The bill is also sponsored by Jeff Merkley (D-OR), Jack Reed (D-RI), Richard Blumenthal (D-CT), Dianne Feinstein (D-CA), Tammy Duckworth (D-IL), Chris Van Hollen (D-MD), Cory Booker (D-NJ), Tammy Baldwin (D-WI), Elizabeth Warren (D-MA), Ed Markey (D-MA), Dick Durbin (D-IL), Amy Klobuchar (D-MN), Patrick Leahy (D-VT), Kirsten Gillibrand (D-NY), and Mazie Hirono (D-HI).
In 2016, the highest-earning 0.001% of Americans – making an average of $145 million each – paid an average effective federal tax rate of just 23 percent, far short of the top marginal rate of 37 percent. That is similar to the effective rate paid by the average iron and steel worker or high school special education teacher in Rhode Island, according to data from the IRS and the Rhode Island Department of Labor and Training.
The Paying a Fair Share Act would apply only to taxpayers with income over $1 million, including capital gains and dividends, and would phase in over their second million dollars in income.

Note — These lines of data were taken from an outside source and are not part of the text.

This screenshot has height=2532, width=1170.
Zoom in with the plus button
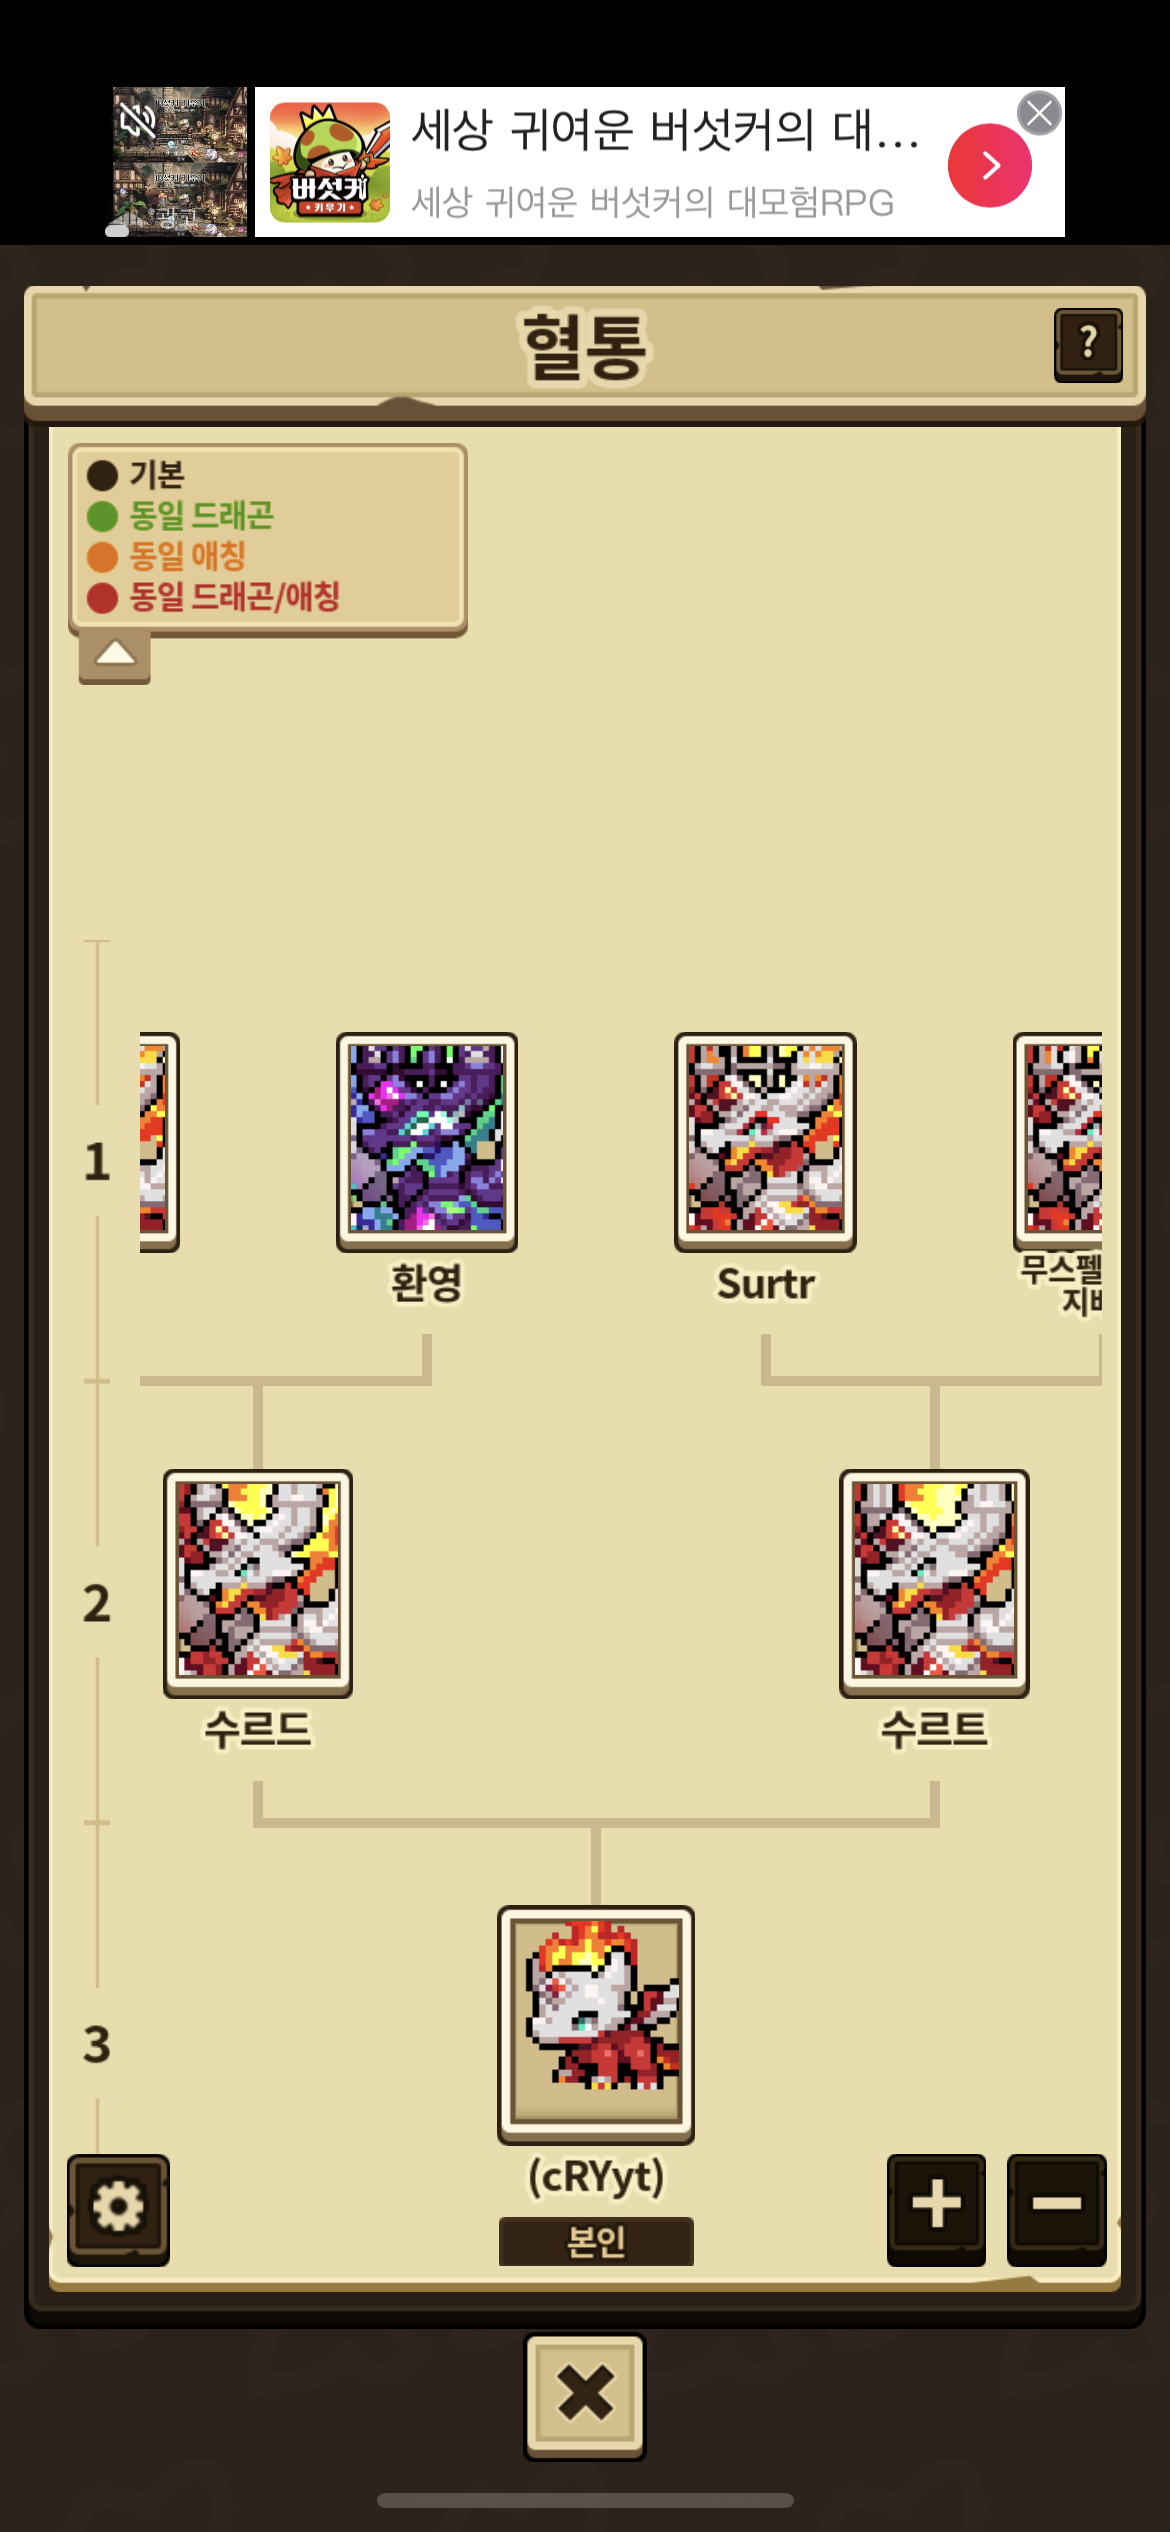point(936,2209)
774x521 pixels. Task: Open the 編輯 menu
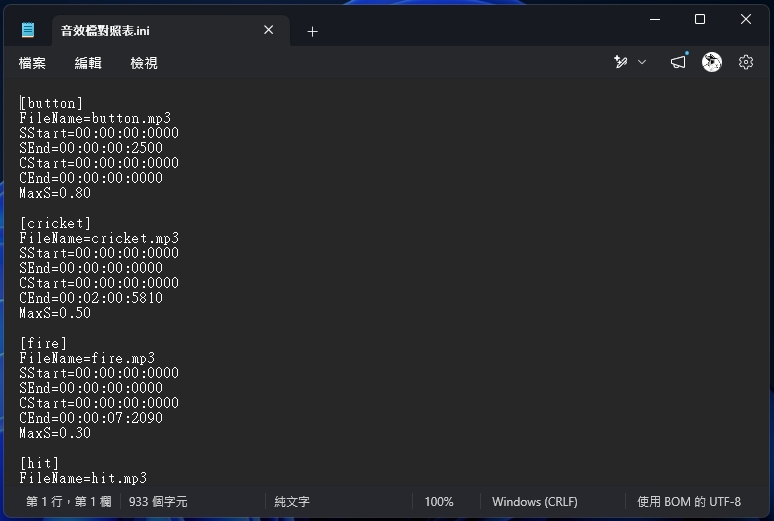(x=88, y=63)
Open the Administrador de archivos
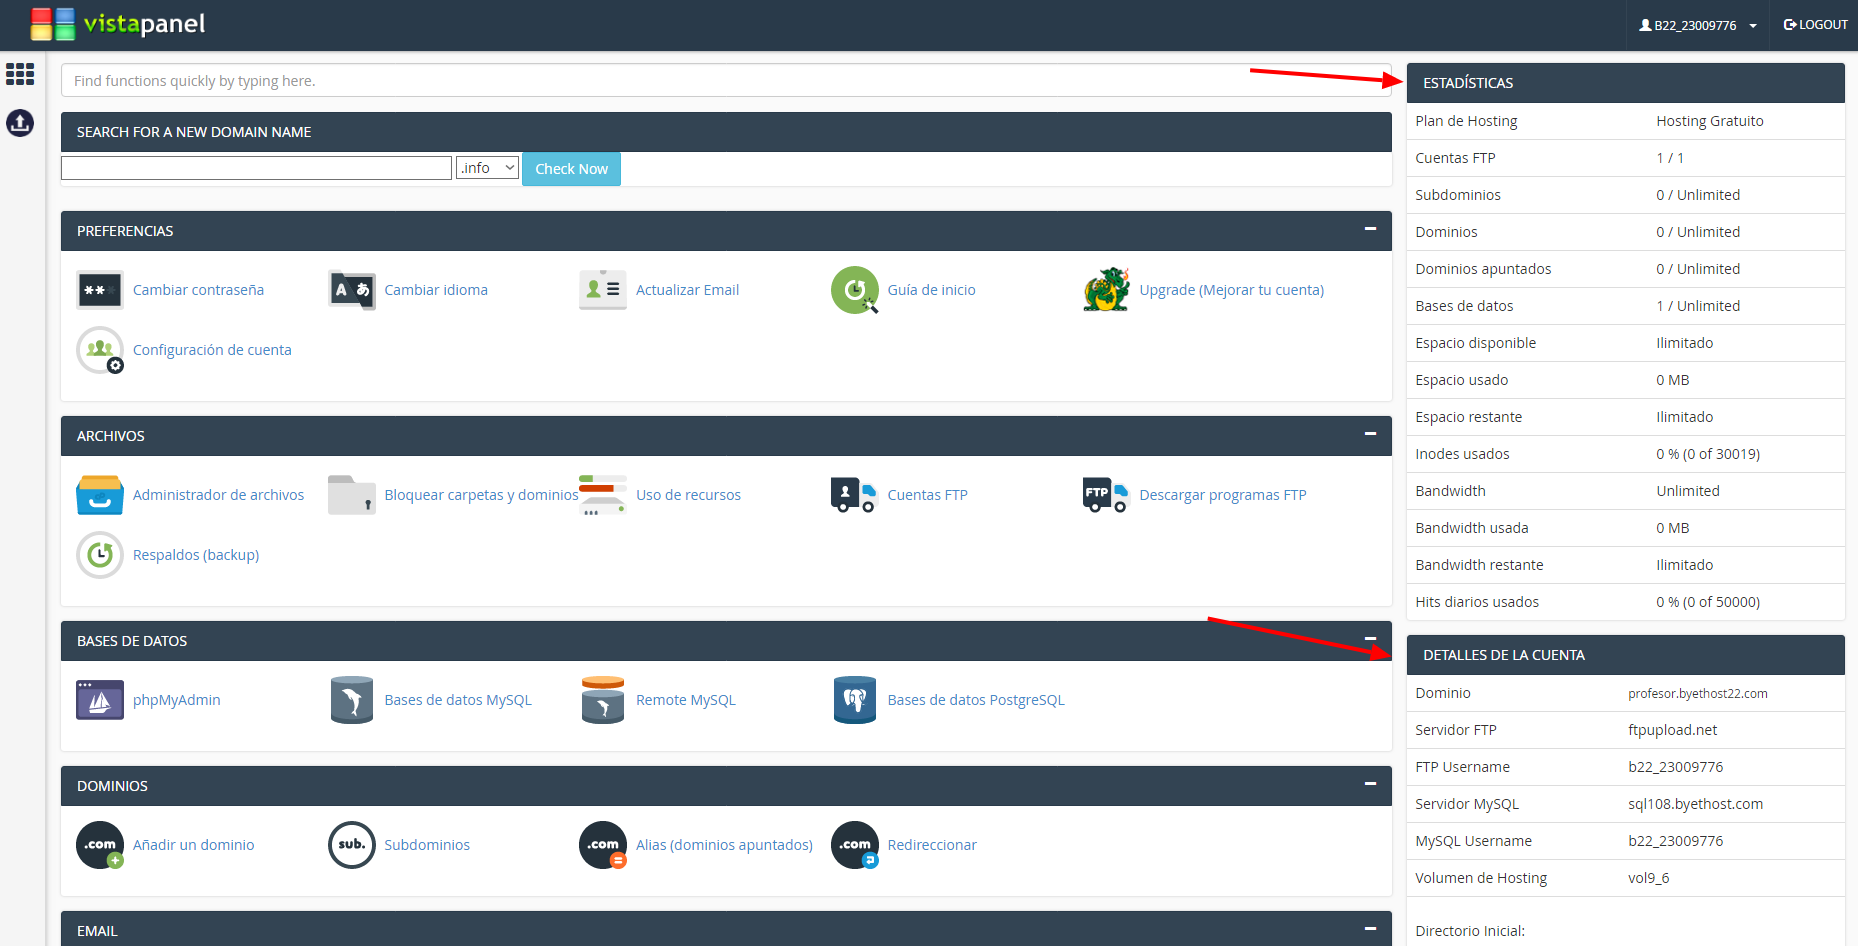 [218, 494]
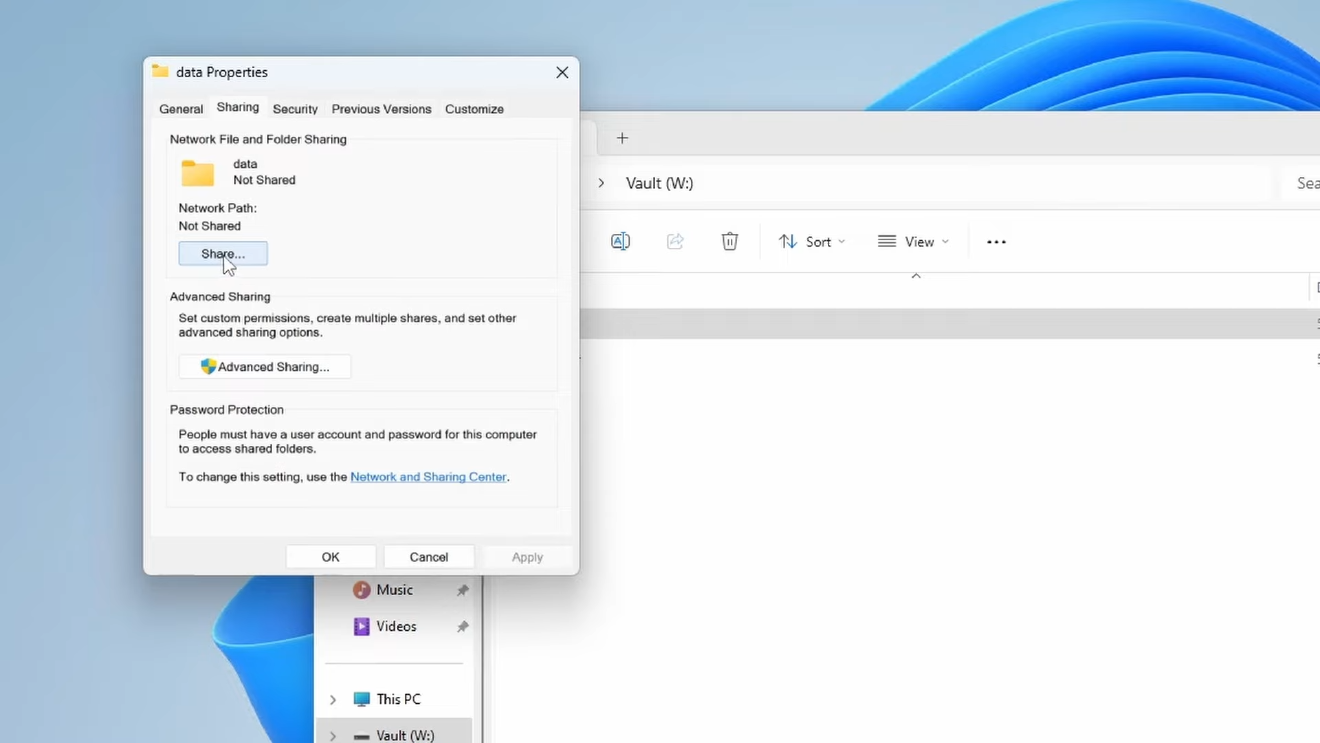This screenshot has height=743, width=1320.
Task: Open the Sort dropdown
Action: [x=812, y=241]
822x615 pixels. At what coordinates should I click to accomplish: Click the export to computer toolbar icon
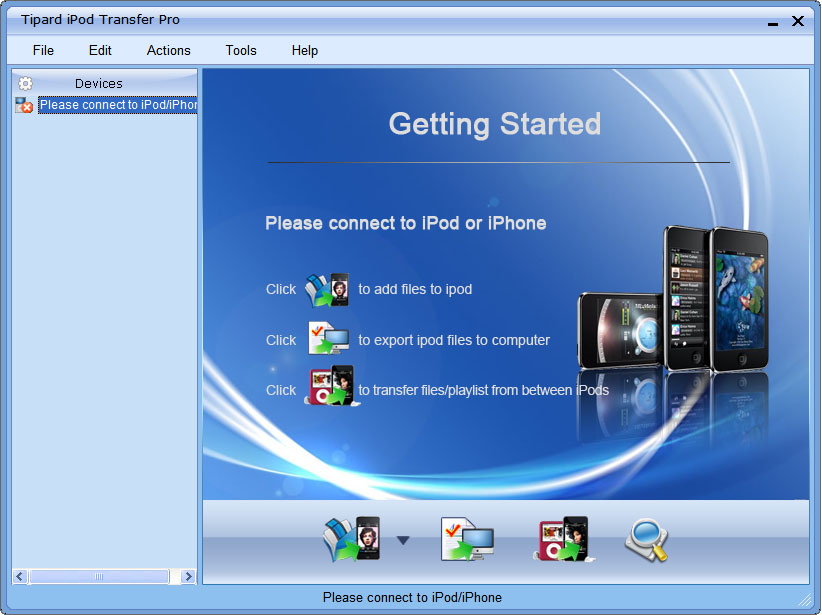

The bill includes language to preserve the incentive for charitable giving. Directions on how taxes would be calculated are available here.
The “Buffett Rule” is named after Warren Buffett, the legendary investor who has famously lamented that he pays a lower tax rate than his secretary. Former President Barack Obama proposed adding the Buffett Rule to the tax code to ensure that those at the top pay at least the tax rate paid by middle-class families.